Sanísimo y super rico este plato en el que combinaremos las legumbres de la tierra con pescado azul, ambos, como no, acompañados por un buen caldo para cucharear.

1 Limpia y trocea muy finitos cebolla y pimiento verde. Haz un sofrito con ellos, hasta que estén tiernos.
Agrega ahora los tomates triturados y deja cocinar hasta que pierdan el líquido.
2Riega con un chorrito de vino blanco, sube la temperatura y cocina a fuego vivo hasta que se evapore el alcohol.
Ahora, a fuego suave, incorpora el pimiento choricero y pimentón dulce al gusto. Mueve hasta que se integren en el sofrito.
3Añade los garbanzos a la cazuela, junto con líquido de cocción*. Y añade también un majado de ajo y perejil, así como un par de hojitas de laurel. Lleva a ebullición.
4Cocina garbanzos y sofrito juntos durante 5 minutos.

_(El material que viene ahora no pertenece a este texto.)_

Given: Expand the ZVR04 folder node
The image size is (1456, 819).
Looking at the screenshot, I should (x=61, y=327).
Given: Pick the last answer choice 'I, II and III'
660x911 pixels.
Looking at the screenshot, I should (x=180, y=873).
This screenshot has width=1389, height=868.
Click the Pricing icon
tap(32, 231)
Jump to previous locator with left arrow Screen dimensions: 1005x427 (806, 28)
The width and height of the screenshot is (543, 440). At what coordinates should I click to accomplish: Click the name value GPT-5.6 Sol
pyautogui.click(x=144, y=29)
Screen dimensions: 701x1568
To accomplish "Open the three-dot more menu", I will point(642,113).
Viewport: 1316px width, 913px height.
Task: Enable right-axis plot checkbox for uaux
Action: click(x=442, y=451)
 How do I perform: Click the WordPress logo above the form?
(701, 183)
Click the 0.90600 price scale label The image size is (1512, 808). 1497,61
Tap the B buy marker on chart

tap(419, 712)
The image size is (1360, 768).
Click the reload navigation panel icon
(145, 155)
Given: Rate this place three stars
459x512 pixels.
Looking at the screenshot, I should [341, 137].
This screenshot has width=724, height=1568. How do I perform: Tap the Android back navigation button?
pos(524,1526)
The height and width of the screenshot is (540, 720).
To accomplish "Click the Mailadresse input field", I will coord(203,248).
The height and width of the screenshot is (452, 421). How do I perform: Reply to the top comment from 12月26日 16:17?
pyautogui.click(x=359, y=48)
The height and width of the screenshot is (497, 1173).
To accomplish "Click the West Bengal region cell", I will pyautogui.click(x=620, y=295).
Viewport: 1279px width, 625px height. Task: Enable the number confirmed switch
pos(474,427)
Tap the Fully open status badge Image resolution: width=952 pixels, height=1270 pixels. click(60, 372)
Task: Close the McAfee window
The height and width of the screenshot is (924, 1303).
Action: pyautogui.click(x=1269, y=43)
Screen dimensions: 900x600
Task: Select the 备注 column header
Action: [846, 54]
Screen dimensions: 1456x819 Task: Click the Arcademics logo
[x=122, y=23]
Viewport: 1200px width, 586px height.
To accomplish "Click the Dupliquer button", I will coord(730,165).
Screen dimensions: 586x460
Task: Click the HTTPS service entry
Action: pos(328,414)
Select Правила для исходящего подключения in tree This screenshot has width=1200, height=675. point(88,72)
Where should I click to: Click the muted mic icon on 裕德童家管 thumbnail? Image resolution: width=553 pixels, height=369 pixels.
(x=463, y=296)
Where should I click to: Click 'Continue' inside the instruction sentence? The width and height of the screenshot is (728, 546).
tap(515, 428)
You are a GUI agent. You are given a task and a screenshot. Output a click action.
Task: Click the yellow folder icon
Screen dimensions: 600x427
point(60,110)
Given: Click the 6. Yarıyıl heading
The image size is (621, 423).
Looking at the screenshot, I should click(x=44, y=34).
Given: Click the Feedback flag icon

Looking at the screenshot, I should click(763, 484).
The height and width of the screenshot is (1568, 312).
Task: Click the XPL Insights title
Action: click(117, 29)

Incorpora el bonito cortado en trozos y salado. Deja cocer hasta que empiece a cambiar de color. En ese momento coloca una tapadera, retira del fuego y deja que termine de hacerse con el calor residual.
Acompaña el guiso con unas tiras de pimientos del piquillo.

*Utiliza el caldo de cocción de los garbanzos si los has cocido tu mismo. Si has comprado un bote de garbanzos cocidos, deshecha el caldo y utiliza caldo que tengas preparado o, en su defecto, agua.